Pro A. Cluentio

Cicero, Marcus Tullius

Cicero. The Orations of Marcus Tullius Cicero, Volume 2. Yonge, Charles Duke, translator. London: Bell, 1856.

Then in the meantime, in the consulship of Hortensius and Metellus, in order that she might persuade Oppianicus, who was occupied about other matters, and thinking of nothing of the sort, to this accusation, she betroths to him against his will her own daughter, her whom she had borne to his father-in-law, in order that she might have him in her power, now that he was bound to her by this marriage, and also by the hope of her will. Nearly about the same time, Strato, that great physician, committed a theft and murder in his own house in the following manner: —As there was in his house a chest, in which he knew there was a good deal of money and gold, he murdered by night two slaves, while they were asleep, and threw their bodies into a fishpond.

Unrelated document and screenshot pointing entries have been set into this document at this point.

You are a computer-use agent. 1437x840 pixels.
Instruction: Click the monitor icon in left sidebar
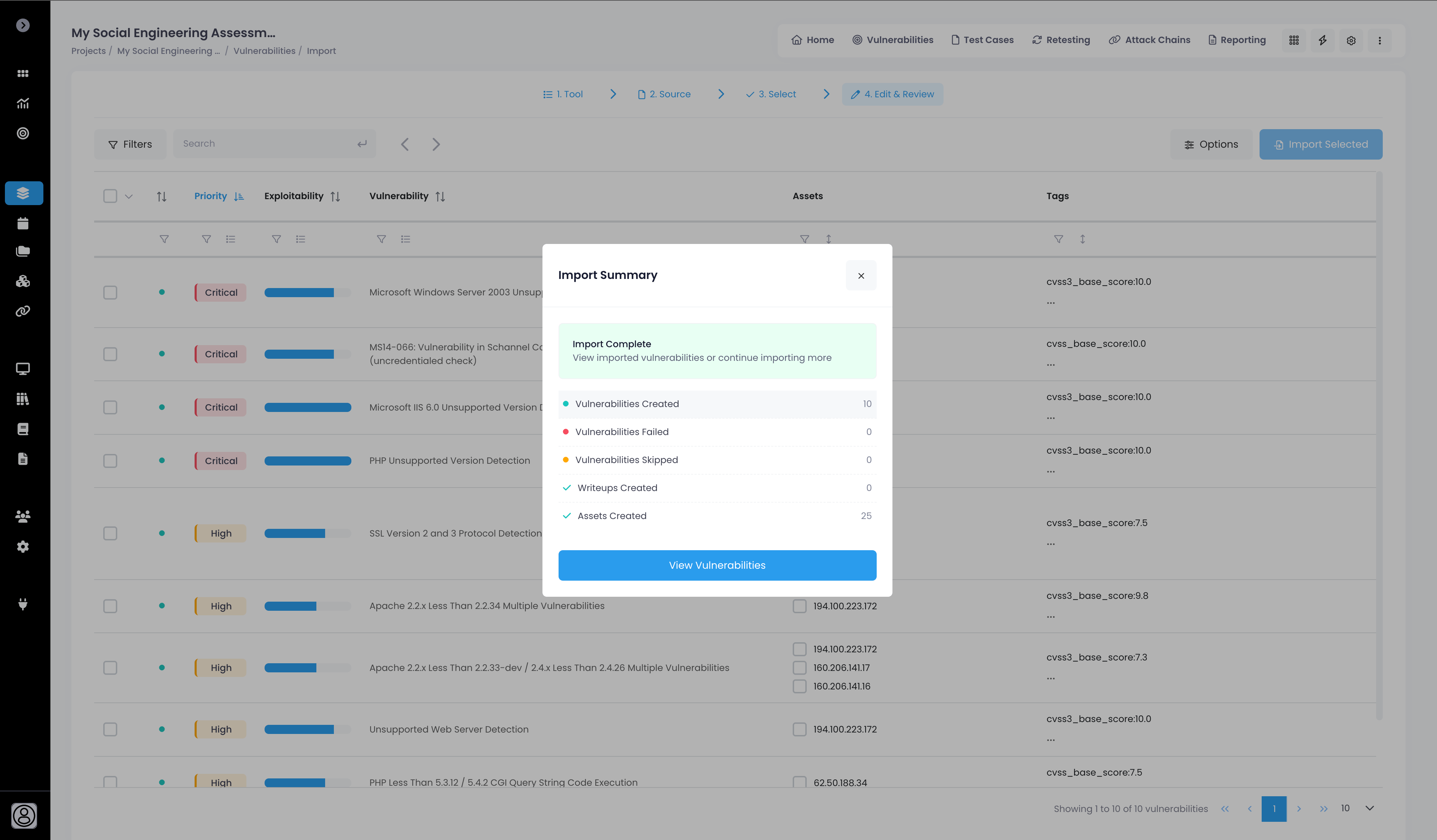[x=23, y=369]
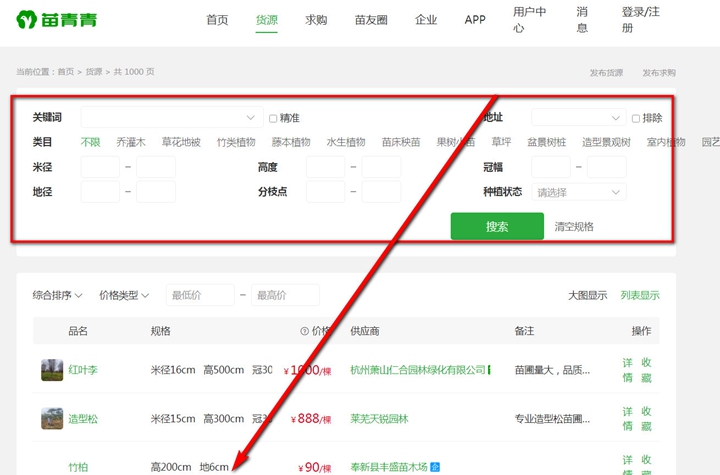This screenshot has width=720, height=475.
Task: Click the badge icon after 奉新县丰盛苗木场
Action: 435,467
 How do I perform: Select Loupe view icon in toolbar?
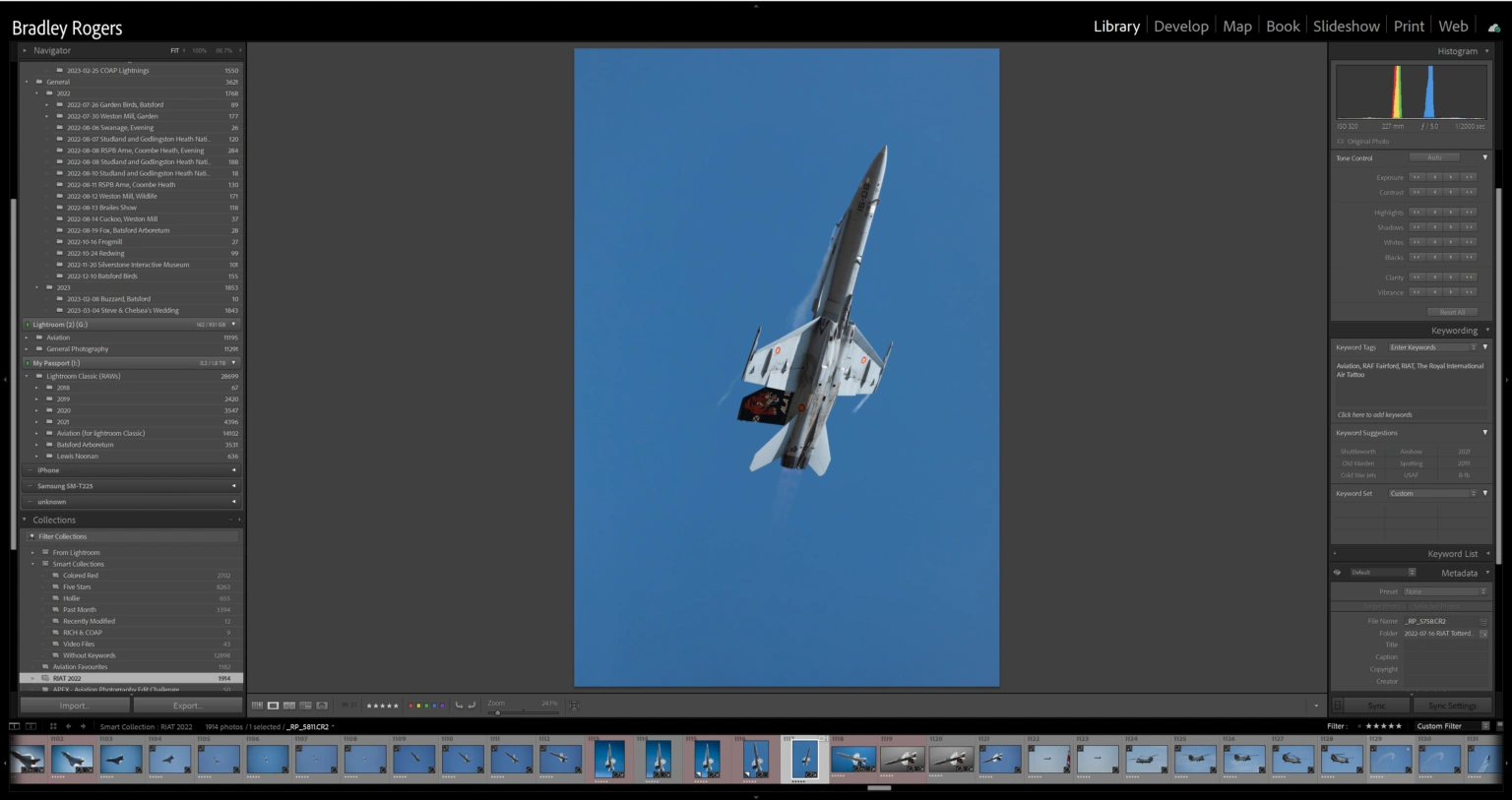click(x=273, y=706)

Then he cut out the bottom of the chest, and took out . . . . sesterces, and five pounds' weight of gold, with the knowledge of one of his slaves, a boy not grown up.

The theft being discovered the next day, all the suspicion attached to those slaves who did not appear. When the cutting out of the bottom of the chest was noticed, men asked how that could have been done? One of the friends of Sassia recollected that he had lately seen at an auction, among a lot of very small things, a crooked and twisted saw sold, with teeth in every direction; and by such an instrument as this it seemed that the bottom of the chest might have been cut round in the manner in which it was. To make my story short, inquiry is made of the auctioneer. That saw is found to have become the property of Strato. When suspicion was excited in this manner, andStrato was openly accused, the boy who had been privy to the deed got alarmed; he gave information of the whole business to his mistress; the men were found in the fishpond; Strato was thrown into prison; and the money, though not all of it, was found in his shop.